• _TEXT SECTION_
Kentucky U.S. Sens. Rand Paul and Mitch McConnell, both Republicans, disagreed on a path forward for consumable hemp products, but Paul prevailed July 29 in his pursuit to remove prohibition language from a federal spending bill.
The language, spearheaded by McConnell, had aimed to redefine hemp in an effort to close a “loophole” in the 2018 Farm Bill that has led to the proliferation of intoxicating hemp-derived products being sold throughout the nation.
Under McConnell’s legislative fix, hemp-derived products containing synthetic compounds and/or quantifiable amounts of THC or THCA—or other cannabinoids that have similar effects on humans or animals—would be illegal. That language was attached to the fiscal 2026 Agriculture, Rural Development, Food and Drug Administration (FDA), and Related Agencies Appropriations Act, which 27 members of the Senate Appropriations committee unanimously approved earlier this month.
The 136-page spending bill provides more than $27 billion in discretionary funding to support farmers, rural communities, nutrition programs, medical research and other issues to protect the nation’s food supply.
However, Paul threatened to block the entire legislation from Senate passage if the hemp language wasn’t stricken, Politico reported. Sen. John Hoeven, R-N.D., who chairs the Appropriations Agriculture-FDA subcommittee, told reporters on July 29 that Paul succeeded in undoing the hemp language McConnell helped secure.
“We could never get agreement between the two,” Hoeven said.
McConnell championed the federal legalization of hemp in 2018 as a means to help Kentucky farmers reeling from the downturn of the tobacco industry. In recent years, he said he had hoped to create an agricultural commodity for the hemp grain and fiber markets and that he never intended to open the door for unregulated and intoxicating products, especially those with synthetic derivatives, such as delta-8 THC.
“These intoxicating products have flooded the market in the absence [of a] regulatory structure and often use deceptive and predatory marketing towards children,” McConnell said during the Appropriations Committee hearing on July 10.
McConnell furthered his call to fix the unintended consequences of his 2018 Farm Bill through a July 16 opinion piece in the Lexington Herald-Leader, in which he described cases of children unintentionally ingesting intoxicating products that looked like candy. He vowed to fight to protect them.
That fight, however, did not extend to holding up the entirety of a $27-billion funding package.
Paul, meanwhile, has also said he wants to protect the livelihoods of Kentucky farmers, but his approach to hemp is different.
Last month, Paul introduced the Hemp Economic Mobilization Plan (HEMP) Act of 2025, legislation that would loosen certain potency restrictions by amending the definition of hemp from 0.3% delta-9 THC to 1% THC.
However, the legislation would also require testing of hemp-derived products rather than the hemp flower or plant itself. Under the 2018 Farm Bill, hemp must test below 0.3% THC on a dry-weight basis during a pre-harvest field test. The agricultural legislation does not regulate finished goods.
The HEMP Act also intends to protect legal hemp shipments from government seizures. Paul has sponsored the legislation for multiple congresses now.

• _REQUIRED ACTION 1_
Explain in one to three sentences why, according to the hemp article, McConnell championed the federal legalization of hemp in 2018.
• _REQUIRED ACTION 2_
According to the hemp article, how much discretionary funding does the fiscal 2026 spending bill provide?
The material after this point comes from a different source than the hemp article.

• _RECORDS SUPPLIED_
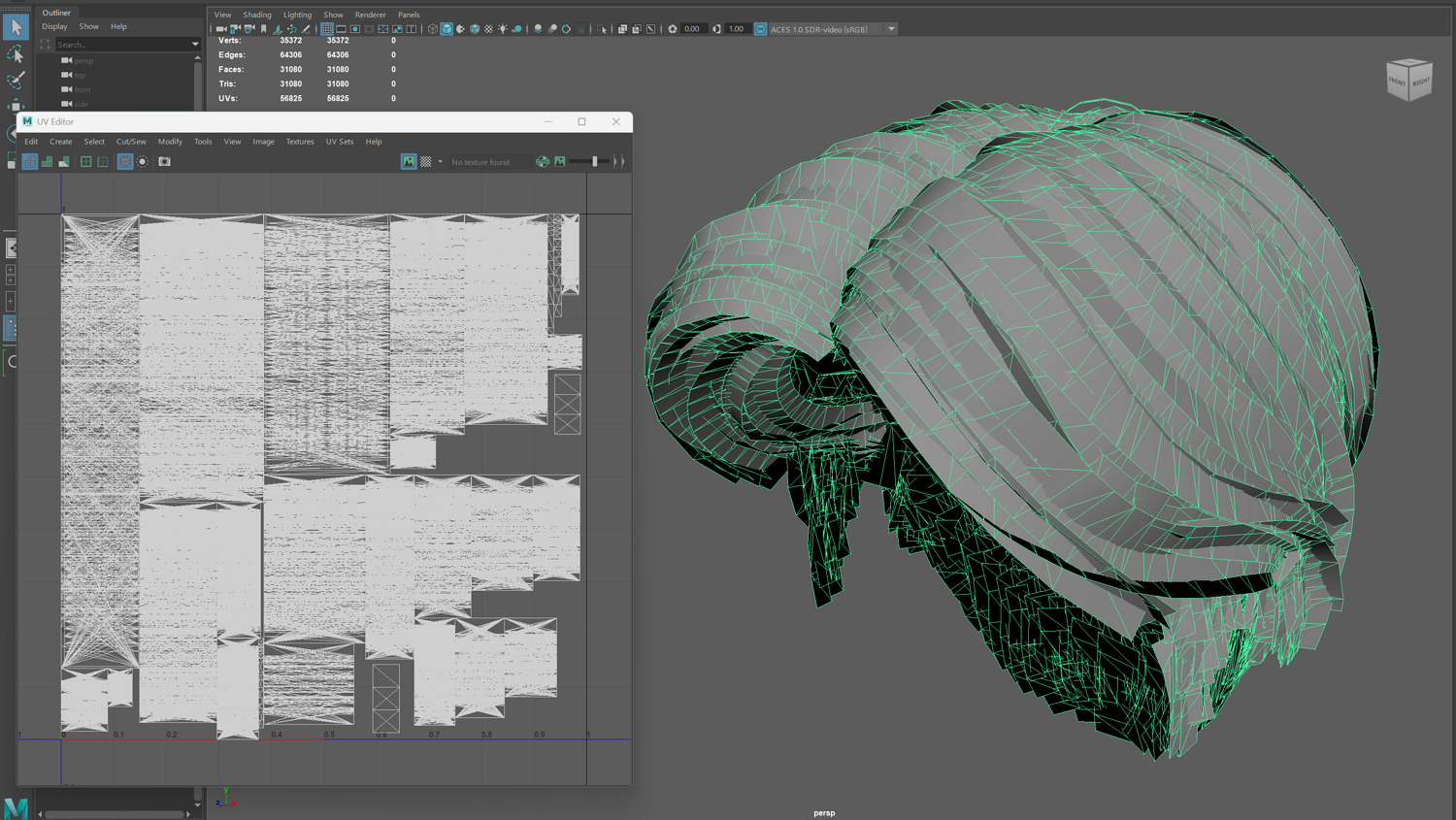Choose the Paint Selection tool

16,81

...

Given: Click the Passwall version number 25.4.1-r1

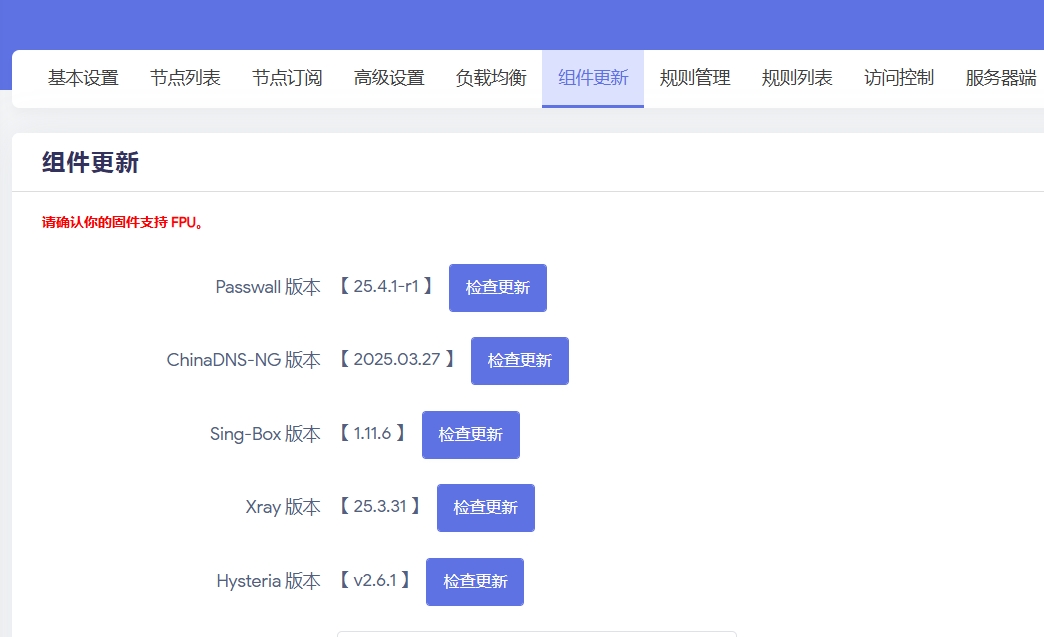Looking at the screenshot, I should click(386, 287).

==

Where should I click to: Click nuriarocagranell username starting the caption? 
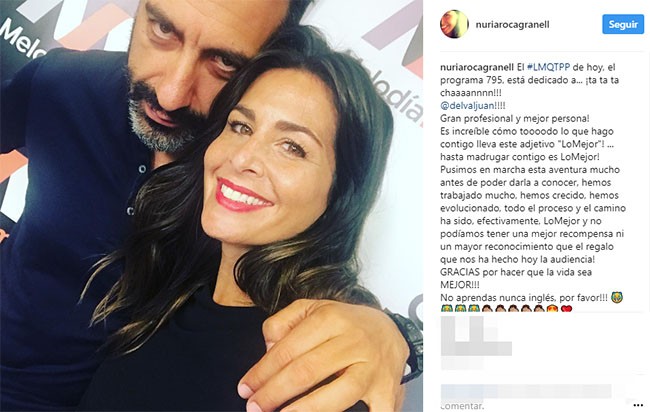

• _WRITTEN REPLY 1_
McConnell championed federal hemp legalization in 2018 to help Kentucky farmers who were reeling from the downturn of the tobacco industry. He had hoped to create an agricultural commodity for the hemp grain and fiber markets.

• _WRITTEN REPLY 2_
More than $27 billion.